3. Sequencing Read length

At present, the Minion sequencing length reaches 150kb. In the coming period, it can be expected that the sequencing length can be improved greatly.

4. Direct RNA sequencing

Reverse transcription and PCR amplification can lead to the loss of many of the RNA's own information, so at present ont and some research institutes are experimenting with the use of nano-pore technology for direct RNA sequencing. Previous studies have laid the groundwork for a study showing that tRNA can be detected in single-channel and solid-state nanoporous (solid-state nanopore), and that the nano-pore can detect the base modification of DNA and tRNA.

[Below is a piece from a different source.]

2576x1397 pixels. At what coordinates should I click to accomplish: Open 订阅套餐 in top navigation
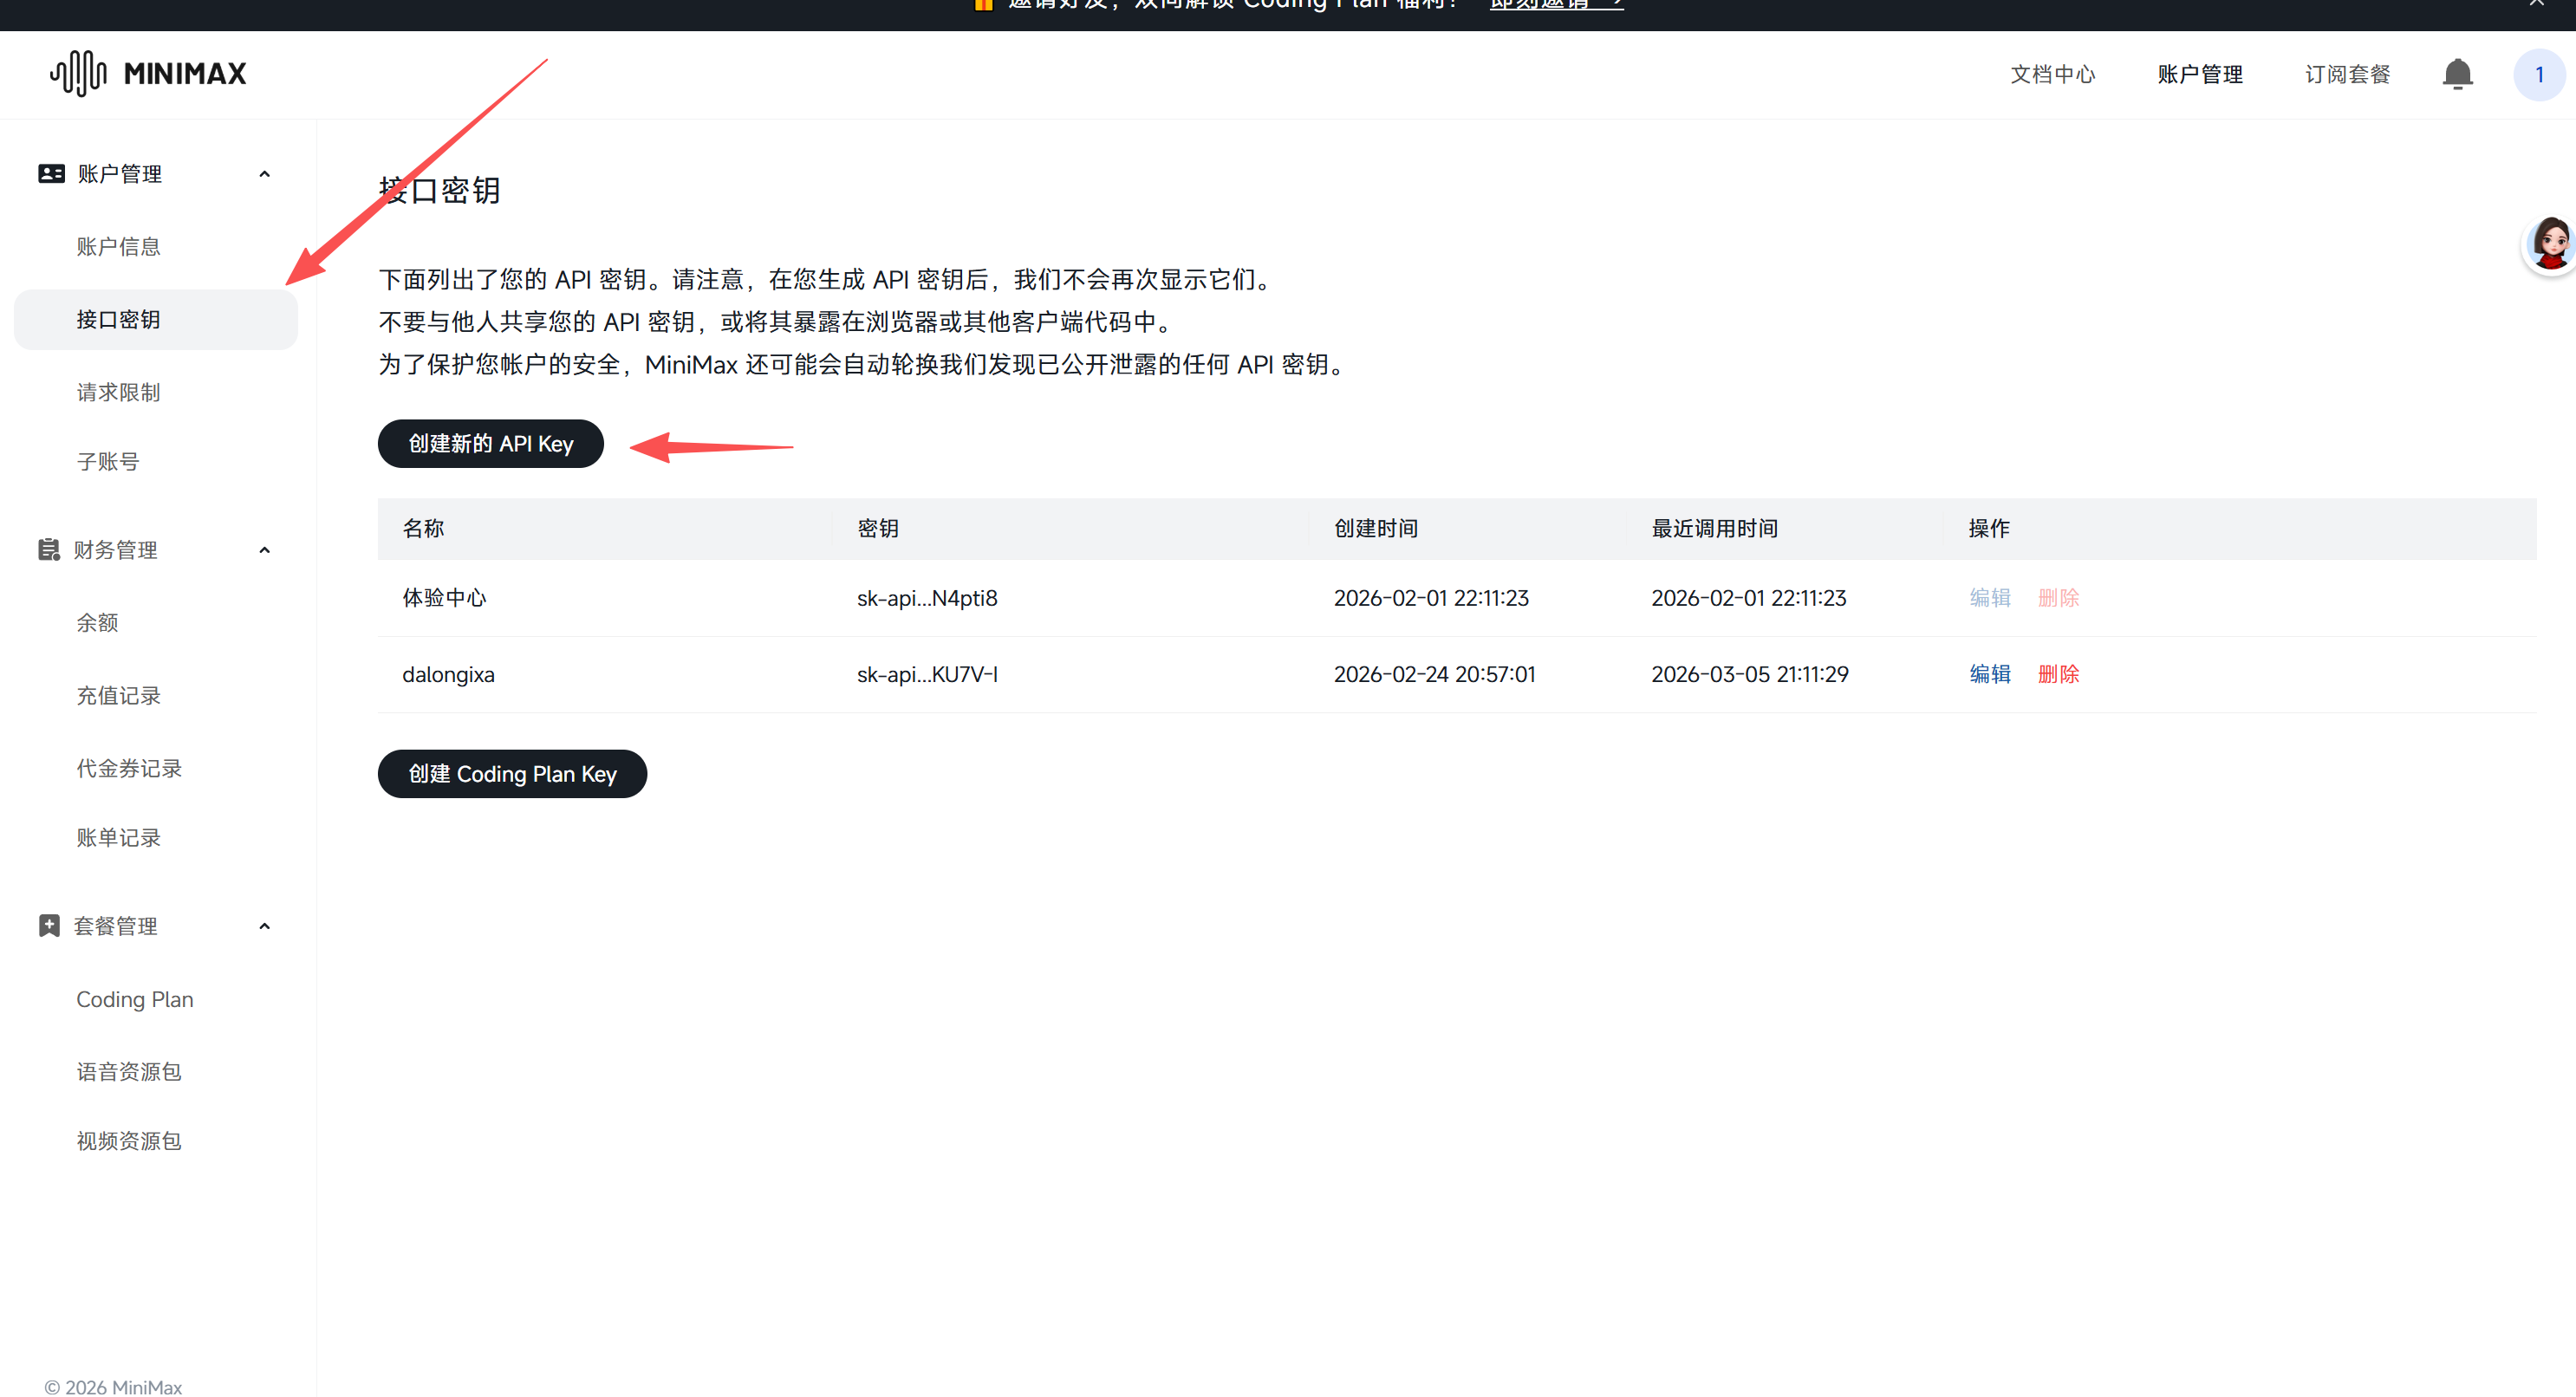(2347, 74)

5. Single molecule protein sequencing

At present, mass spectrometry (mass spectrometry) is a better technique for protein group analysis, but for sensitivity, accuracy and resolution, the current technology has limitations. A 2013 study reported that enzyme-mediated proteins pass through a single-channel nano-pore. This study suggests that the sequence characteristics of proteins can be detected. These findings have laid a good foundation for the sequencing of protein nano-pores.

V. References

The Oxford Nanopore minion:delivery of Nanopore sequencing to the genomics community

Introduction of Nano-hole sequencing technology

Contact Us

The content source of this page is from Internet, which doesn't represent Alibaba Cloud's opinion; products and services mentioned on that page don't have any relationship with Alibaba Cloud. If the content of the page makes you feel confusing, please write us an email, we will handle the problem within 5 days after receiving your email.

If you find any instances of plagiarism from the community, please send an email to: info-contact@alibabacloud.com and provide relevant evidence. A staff member will contact you within 5 working days.

A Free Trial That Lets You Build Big!

Start building with 50+ products and up to 12 months usage for Elastic Compute Service

  • Sales Support

    1 on 1 presale consultation

  • After-Sales Support

    24/7 Technical Support 6 Free Tickets per Quarter Faster Response

  • Alibaba Cloud offers highly flexible support services tailored to meet your exact needs.